PROBLEM DESCRIPTION: Give the records again in full, exactly as written.

----- EXERCISE MATERIALS

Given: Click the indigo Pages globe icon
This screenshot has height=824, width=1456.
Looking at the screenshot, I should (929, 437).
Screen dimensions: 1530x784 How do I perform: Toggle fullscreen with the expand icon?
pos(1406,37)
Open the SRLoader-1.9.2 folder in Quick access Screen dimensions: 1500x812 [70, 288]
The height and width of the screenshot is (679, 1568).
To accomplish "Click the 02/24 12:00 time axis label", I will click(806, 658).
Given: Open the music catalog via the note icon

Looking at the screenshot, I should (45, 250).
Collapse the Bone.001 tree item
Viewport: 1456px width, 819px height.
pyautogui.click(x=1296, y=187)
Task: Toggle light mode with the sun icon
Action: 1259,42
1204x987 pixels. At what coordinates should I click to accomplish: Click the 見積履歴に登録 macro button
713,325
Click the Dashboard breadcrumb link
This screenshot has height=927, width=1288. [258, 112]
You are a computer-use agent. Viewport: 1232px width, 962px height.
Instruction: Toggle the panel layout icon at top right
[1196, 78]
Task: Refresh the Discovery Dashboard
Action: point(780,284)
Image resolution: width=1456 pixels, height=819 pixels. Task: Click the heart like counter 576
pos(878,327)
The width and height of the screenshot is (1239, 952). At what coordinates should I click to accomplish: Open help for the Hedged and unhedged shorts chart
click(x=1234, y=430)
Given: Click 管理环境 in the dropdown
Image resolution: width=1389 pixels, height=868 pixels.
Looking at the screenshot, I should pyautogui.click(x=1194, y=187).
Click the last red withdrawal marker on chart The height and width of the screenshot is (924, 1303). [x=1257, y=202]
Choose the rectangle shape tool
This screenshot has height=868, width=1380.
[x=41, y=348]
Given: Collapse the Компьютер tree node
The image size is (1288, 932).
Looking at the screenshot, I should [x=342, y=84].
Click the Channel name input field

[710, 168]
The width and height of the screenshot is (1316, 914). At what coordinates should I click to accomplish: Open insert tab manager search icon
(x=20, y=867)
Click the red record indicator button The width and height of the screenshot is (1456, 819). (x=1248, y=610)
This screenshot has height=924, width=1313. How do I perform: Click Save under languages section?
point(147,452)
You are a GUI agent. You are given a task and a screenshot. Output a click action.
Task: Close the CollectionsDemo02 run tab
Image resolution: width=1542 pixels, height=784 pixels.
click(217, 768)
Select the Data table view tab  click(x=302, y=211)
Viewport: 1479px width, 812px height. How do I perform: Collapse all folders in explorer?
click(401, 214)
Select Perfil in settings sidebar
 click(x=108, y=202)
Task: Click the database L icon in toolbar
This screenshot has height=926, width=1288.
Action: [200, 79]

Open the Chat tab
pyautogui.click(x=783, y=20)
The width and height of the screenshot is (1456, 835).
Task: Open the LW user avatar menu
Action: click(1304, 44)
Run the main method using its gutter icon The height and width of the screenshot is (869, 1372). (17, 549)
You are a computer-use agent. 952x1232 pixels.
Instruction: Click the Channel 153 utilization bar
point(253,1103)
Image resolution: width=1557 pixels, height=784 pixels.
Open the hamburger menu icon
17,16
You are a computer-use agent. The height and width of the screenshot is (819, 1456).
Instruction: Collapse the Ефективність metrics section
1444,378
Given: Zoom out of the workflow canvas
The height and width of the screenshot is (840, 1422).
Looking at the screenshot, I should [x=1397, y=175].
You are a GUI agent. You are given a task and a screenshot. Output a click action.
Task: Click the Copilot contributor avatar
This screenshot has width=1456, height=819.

----------

TASK RESULT:
Given: Click the indigo Pages globe icon
This screenshot has height=824, width=1456.
Looking at the screenshot, I should (929, 437).
Screen dimensions: 1530x784 How do I perform: Toggle fullscreen with the expand icon?
pos(1406,37)
Open the SRLoader-1.9.2 folder in Quick access Screen dimensions: 1500x812 [70, 288]
The height and width of the screenshot is (679, 1568).
To accomplish "Click the 02/24 12:00 time axis label", I will click(806, 658).
Given: Open the music catalog via the note icon

Looking at the screenshot, I should (45, 250).
Collapse the Bone.001 tree item
Viewport: 1456px width, 819px height.
pyautogui.click(x=1296, y=187)
Task: Toggle light mode with the sun icon
Action: 1259,42
1204x987 pixels. At what coordinates should I click to accomplish: Click the 見積履歴に登録 macro button
713,325
Click the Dashboard breadcrumb link
This screenshot has height=927, width=1288. [258, 112]
You are a computer-use agent. Viewport: 1232px width, 962px height.
Instruction: Toggle the panel layout icon at top right
[1196, 78]
Task: Refresh the Discovery Dashboard
Action: point(780,284)
Image resolution: width=1456 pixels, height=819 pixels. Task: Click the heart like counter 576
pos(878,327)
The width and height of the screenshot is (1239, 952). At what coordinates should I click to accomplish: Open help for the Hedged and unhedged shorts chart
click(x=1234, y=430)
Given: Click 管理环境 in the dropdown
Image resolution: width=1389 pixels, height=868 pixels.
Looking at the screenshot, I should pyautogui.click(x=1194, y=187).
Click the last red withdrawal marker on chart The height and width of the screenshot is (924, 1303). [x=1257, y=202]
Choose the rectangle shape tool
This screenshot has height=868, width=1380.
[x=41, y=348]
Given: Collapse the Компьютер tree node
The image size is (1288, 932).
Looking at the screenshot, I should [x=342, y=84].
Click the Channel name input field

[710, 168]
The width and height of the screenshot is (1316, 914). At what coordinates should I click to accomplish: Open insert tab manager search icon
(x=20, y=867)
Click the red record indicator button The width and height of the screenshot is (1456, 819). (x=1248, y=610)
This screenshot has height=924, width=1313. How do I perform: Click Save under languages section?
point(147,452)
You are a GUI agent. You are given a task and a screenshot. Output a click action.
Task: Close the CollectionsDemo02 run tab
Image resolution: width=1542 pixels, height=784 pixels.
click(217, 768)
Select the Data table view tab  click(x=302, y=211)
Viewport: 1479px width, 812px height. How do I perform: Collapse all folders in explorer?
click(401, 214)
Select Perfil in settings sidebar
 click(x=108, y=202)
Task: Click the database L icon in toolbar
This screenshot has height=926, width=1288.
Action: [200, 79]

Open the Chat tab
pyautogui.click(x=783, y=20)
The width and height of the screenshot is (1456, 835).
Task: Open the LW user avatar menu
Action: click(1304, 44)
Run the main method using its gutter icon The height and width of the screenshot is (869, 1372). (17, 549)
You are a computer-use agent. 952x1232 pixels.
Instruction: Click the Channel 153 utilization bar
point(253,1103)
Image resolution: width=1557 pixels, height=784 pixels.
Open the hamburger menu icon
17,16
You are a computer-use agent. The height and width of the screenshot is (819, 1456).
Instruction: Collapse the Ефективність metrics section
1444,378
Given: Zoom out of the workflow canvas
The height and width of the screenshot is (840, 1422).
Looking at the screenshot, I should [x=1397, y=175].
You are a GUI agent. You are given a task and a screenshot. Output a click action.
Task: Click the Copilot contributor avatar
This screenshot has width=1456, height=819.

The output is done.